Cloud-ish infrastructure is often good for running distributed decentralized databases, but try running Oracle in a bunch of Docker containers on a crappy OpenStack cluster and soon you'll be crying into your scotch.
These efforts to make people think it's a good idea to run databases on K8s are misleading people, and god help those poor teams that waste years trying to stabilize something that a fancy web page and a youtube tutorial said was a great idea.
That said -- no, that's not the same thing at all. Barring anomalous conditions, VMs run as long as you keep them running.

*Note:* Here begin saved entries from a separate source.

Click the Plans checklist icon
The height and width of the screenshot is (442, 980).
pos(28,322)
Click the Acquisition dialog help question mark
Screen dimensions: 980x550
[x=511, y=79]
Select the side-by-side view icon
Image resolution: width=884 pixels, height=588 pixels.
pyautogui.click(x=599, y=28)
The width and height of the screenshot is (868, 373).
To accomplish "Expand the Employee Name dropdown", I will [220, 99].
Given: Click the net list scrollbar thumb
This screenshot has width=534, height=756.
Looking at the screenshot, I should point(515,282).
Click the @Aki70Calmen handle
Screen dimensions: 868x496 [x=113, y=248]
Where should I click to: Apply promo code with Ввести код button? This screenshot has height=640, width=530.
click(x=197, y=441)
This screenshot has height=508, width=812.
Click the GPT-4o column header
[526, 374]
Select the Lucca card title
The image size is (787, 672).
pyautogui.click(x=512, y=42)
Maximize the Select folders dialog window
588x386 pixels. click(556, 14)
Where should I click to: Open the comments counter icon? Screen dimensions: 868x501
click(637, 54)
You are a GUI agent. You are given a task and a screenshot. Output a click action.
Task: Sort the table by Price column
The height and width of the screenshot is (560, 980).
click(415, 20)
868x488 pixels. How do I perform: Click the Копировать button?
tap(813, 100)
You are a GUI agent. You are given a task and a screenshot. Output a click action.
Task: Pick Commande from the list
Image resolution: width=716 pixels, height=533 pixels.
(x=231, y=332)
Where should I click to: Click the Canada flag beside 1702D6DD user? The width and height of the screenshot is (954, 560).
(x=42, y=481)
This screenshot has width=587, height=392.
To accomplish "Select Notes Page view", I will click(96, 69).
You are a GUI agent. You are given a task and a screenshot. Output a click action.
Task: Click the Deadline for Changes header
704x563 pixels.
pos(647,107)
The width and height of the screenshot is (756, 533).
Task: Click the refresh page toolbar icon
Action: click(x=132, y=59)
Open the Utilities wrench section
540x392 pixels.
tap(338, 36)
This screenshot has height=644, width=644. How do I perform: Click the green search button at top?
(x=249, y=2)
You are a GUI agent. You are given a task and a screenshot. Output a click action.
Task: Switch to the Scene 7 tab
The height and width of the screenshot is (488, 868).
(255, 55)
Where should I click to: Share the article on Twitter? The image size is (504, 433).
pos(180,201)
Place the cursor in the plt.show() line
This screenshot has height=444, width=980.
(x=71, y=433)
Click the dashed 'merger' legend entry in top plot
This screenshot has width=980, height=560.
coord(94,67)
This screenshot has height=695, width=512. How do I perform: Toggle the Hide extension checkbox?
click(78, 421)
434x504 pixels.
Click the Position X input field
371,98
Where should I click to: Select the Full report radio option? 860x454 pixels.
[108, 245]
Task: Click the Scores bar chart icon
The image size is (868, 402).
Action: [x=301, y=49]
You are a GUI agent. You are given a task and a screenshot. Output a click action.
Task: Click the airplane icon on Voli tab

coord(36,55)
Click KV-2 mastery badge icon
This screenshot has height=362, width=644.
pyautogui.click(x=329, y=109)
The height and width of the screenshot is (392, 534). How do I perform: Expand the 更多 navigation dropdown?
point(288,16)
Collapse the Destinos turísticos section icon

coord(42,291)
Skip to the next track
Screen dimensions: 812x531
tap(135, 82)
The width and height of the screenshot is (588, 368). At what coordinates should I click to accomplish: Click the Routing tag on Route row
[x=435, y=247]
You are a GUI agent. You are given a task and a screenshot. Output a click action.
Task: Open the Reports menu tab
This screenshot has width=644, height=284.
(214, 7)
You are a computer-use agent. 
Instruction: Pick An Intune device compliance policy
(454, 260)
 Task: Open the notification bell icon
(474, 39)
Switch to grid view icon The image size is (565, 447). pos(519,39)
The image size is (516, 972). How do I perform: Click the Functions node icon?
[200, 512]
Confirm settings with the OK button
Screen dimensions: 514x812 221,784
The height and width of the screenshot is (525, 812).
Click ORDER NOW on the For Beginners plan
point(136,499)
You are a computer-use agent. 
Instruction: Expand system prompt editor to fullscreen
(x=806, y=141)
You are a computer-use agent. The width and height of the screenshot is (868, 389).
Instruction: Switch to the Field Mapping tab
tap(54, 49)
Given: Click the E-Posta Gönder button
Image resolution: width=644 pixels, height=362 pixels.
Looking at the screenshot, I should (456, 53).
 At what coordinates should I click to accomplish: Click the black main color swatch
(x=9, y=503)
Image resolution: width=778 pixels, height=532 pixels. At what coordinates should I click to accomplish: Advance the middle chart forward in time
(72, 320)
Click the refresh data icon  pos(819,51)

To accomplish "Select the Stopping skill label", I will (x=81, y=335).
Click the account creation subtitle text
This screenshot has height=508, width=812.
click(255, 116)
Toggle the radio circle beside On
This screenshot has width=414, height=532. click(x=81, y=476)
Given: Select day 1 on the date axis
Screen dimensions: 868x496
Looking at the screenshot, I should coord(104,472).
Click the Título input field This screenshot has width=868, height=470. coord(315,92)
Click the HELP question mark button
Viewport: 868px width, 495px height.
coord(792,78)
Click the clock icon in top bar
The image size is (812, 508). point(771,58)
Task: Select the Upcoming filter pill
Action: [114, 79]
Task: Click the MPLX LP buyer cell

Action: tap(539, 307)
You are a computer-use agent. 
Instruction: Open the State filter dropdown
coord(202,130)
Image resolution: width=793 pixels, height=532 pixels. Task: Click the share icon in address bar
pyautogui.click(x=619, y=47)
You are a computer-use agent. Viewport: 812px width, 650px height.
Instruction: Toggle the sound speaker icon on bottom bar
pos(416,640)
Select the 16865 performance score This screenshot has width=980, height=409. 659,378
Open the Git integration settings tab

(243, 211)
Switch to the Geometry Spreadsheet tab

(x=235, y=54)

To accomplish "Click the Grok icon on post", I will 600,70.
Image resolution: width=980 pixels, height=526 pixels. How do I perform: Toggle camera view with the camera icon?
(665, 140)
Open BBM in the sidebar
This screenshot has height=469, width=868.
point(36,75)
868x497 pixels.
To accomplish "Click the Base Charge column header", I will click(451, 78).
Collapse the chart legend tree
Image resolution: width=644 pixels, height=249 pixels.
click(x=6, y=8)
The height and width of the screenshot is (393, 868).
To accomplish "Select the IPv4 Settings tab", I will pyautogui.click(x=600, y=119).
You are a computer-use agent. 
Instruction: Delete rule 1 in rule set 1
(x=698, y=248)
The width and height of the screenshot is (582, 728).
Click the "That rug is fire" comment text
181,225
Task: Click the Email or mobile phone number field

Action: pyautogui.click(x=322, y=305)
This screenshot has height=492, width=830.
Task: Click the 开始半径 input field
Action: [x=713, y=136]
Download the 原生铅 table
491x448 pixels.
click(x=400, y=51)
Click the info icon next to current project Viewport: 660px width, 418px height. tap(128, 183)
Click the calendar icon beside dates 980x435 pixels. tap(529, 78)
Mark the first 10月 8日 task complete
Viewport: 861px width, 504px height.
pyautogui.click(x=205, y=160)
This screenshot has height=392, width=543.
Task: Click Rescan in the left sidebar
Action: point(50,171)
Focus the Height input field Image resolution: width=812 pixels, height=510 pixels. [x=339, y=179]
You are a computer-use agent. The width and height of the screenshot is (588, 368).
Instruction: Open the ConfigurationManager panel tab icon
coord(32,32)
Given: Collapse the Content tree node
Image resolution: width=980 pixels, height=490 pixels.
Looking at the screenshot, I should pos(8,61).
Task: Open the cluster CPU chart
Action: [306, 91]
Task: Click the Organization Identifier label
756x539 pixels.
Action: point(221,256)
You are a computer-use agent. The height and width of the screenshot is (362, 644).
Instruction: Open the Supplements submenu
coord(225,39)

They won't be reaped and rescheduled onto some other node in the cluster, whether by automated rebalancing processes or by manual `kubectl delete po...` or `kubectl drain`. You can easily set up a VM that will behave more-or-less like conventional hardware if we ignore the perf hit.
This is a pretty simple thing. The reason people say you need to make your apps "12 factor" when you go to k8s is because it doesn't work well if your app cares about state. Databases care deeply about state. You can't just kill a DB server and spin up a new one to pick up where it left off. You can't parallelize a DB workload by spinning up 8 little DB nodes. It's not a web server and it just doesn't work like that. Things like CockroachDB exist specifically because normal databases don't work like that.
This is where people usually bring up things like annotations, labels, StatefulSets, etc. First, note that the facilities that accommodate stateful workloads are not priorities for Kubernetes and are generally not well-tested or consistent. This wouldn't be a news story or an independent project if they were.
Second, please realize you're doing all of that work to try and make Kubernetes do something it's not really designed to do, with potential negative impact on the availability and scheduling processes for the applications that do work well on Kubernetes, when you could just spin a VM and avoid all of these issues entirely. There's no reason to put a production DB on k8s other than cargo culting.
Just like any other tool that makes some things easier, Kubernetes also makes it easier to shoot yourself in the foot. Just like any solution, you have to know the system well enough to reason about it. There is still a lot that can be done to improve how we explain, document, and describe the system. But people run stateful workloads on Kube all the time, and they do it because it makes their lives easier on the balance.
If you aren't managing your state, then yeah you will run into a nightmare when trying to containerize stateful apps... or running them at all. You will literally have the same problems with a VM or physical hardware.
It's important to separate state management from process management.
A stateful application is absolutely not harder to contaknerize than a stateless one. Rather it is simply just harder to run stateful applications in any regard.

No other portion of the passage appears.